Seasonal influenza is a major public health threat worldwide due to frequent antigenic variations that lead to the emergence of novel and potentially fatal flu strains. The segmented RNA genome of influenza A viruses (IAVs) enables viral evolution through genetic assortment during coinfections with multiple strains of IAVs. Genetic reassortment can occur across IAVs from different hosts. However, only 400-700 reassorted genomes can be genotyped in a single experiment with current sequencing or high-resolution melt analysis. In this study, the authors developed a high-throughput droplet microfluidic system to encapsulate IAV-infected cells, enabling the sequencing of 18,422 viral genomes resulting from coinfections with two circulating human IAV strains, among which 9,438 displayed reassortant genotypes. Results were highly reproducible across technical and biological replicates, confirming that genetic reassortment is nonrandom. Overall, the results demonstrate that a large proportion of reassortant genotypes can emerge upon coinfection and be detected over a wide range of frequencies using the droplet microfluidic system, which could facilitate systematic and exhaustive monitoring of the reassortment potential of IAVs for vaccine development.
To analyze genetic reassortment during coinfections, the authors infected MDCK-SIAT cells with two human IAV strains H1N1pdm09 and H3N2 at high multiplicity of infection (MOI). Approximately a third of MDCK-SIAT cells were successfully coinfected based on IHC staining. Viral progeny from coinfected MDCK-SIAT cells, which includes reassorted genomes, was collected and then used to infect fresh MDCK-SIAT cells at low MOI. Single infected cells were then enriched by labeling cells with anti-HA and anti-M2 antibodies and collecting positive cells with fluorescence-activated cell sorting (FACS).
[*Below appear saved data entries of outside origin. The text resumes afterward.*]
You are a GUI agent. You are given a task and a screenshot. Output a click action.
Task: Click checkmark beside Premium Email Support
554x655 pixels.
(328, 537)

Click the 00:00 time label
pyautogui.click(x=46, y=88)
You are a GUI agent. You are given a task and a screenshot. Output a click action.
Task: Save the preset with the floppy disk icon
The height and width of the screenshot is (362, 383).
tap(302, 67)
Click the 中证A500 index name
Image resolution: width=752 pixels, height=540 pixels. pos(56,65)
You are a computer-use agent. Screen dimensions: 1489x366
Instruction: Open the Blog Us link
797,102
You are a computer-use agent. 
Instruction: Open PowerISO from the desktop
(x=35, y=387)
Infected cells were then encapsulated in hydrogels with barcoded single-stranded DNA gene-specific primers for in-drop cDNA synthesis of viral genomes. The emulsions were broken to pool cDNA and a second round of transcription and cDNA synthesis was performed to reduce bias in reads between IAV segments. After excluding potential doublets and cells that did not have all eight viral segments, the authors sequenced approximately 18,000 viral genomes across 5,000 single cells.
The average rate of reassortment between the two IAV strains was 51% with less than 1% of reassortants being false positives. Additionally, the reassortment rates were consistent across all replicates and thus were merged to form a single dataset. The frequencies of genotypes, single segments, and pairs of cosegregating segments were then analyzed from the merged dataset containing 2,592 reassortant eight-segment genomes. Results indicated that reassortment was non-random and that more than 60% of all possible gene combinations were generated. The distribution of genes in the reassortant genomes was nonsymmetrical, with some segments being more frequently incorporated than others. The 21 most frequent genotypes represented only 13% of detected genotypes but accounted for 66% of all reassortant genomes. Among reassortants with an H1N1p genetic background, the most frequent genotypes were 7:1 reassortants containing H3N2-NA or -PB1, or 6:2 reassortants containing H3N2-NA and -PB1.
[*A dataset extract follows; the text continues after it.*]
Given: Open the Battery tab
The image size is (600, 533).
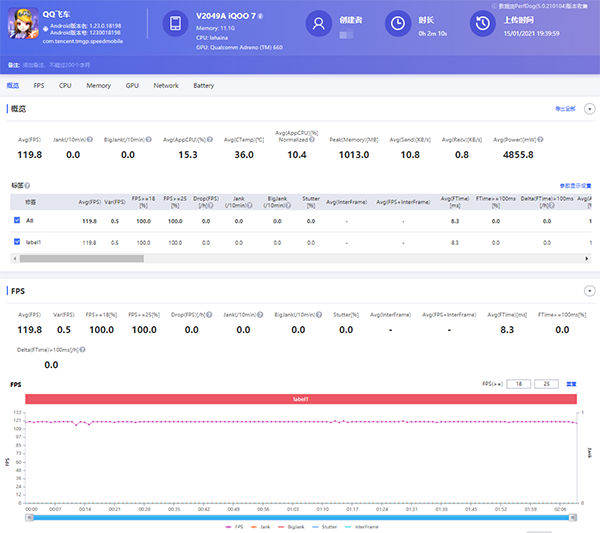Looking at the screenshot, I should pos(203,86).

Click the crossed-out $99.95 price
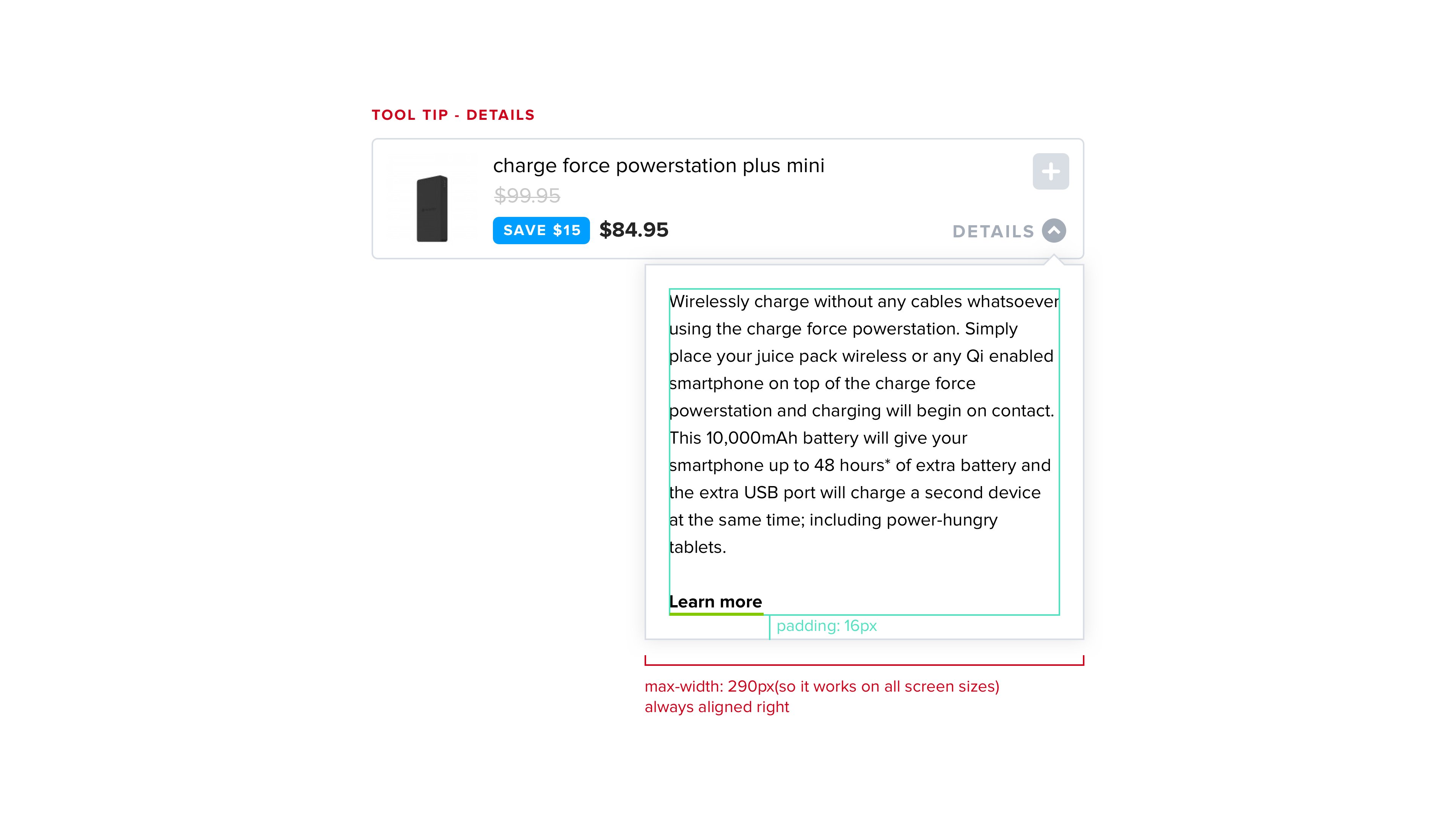(527, 196)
The authors next used the merged dataset to train a direct coupling analysis (DCA) model, a machine-learning technique that studies the probabilities of high-order distributions from pairwise frequencies. The researchers used a DCA model to learn parameters associated with single segments and segment pairs by maximizing the likelihood of the observed distribution of all segment combinations. The method enabled the estimation of reassortant genotype frequencies consistent with the observed eight-segment genotypes. However, the model also predicted the frequency of genotypes not observed in the eight-segment data. Notably, all genotypes were predicted to occur with non-zero frequencies, with the lowest being 2.95x10-5. The absence of certain reassortant genotypes in the experimental data from the eight-segment genome seemed to be due to the sample size. Nevertheless, this model has the potential to aid in vaccine development and identify reassortment between zoonotic animal viruses and human seasonal viruses that pose a threat to human health. The authors suggest that combining experimental data generated from the droplet microfluidic system with machine-learning methods and data mining can enable a better understanding of IAV reassortment. Overall, the work demonstrates that droplet microfluidics can be a powerful tool in studying viral evolution, with many applications beyond influenza viruses.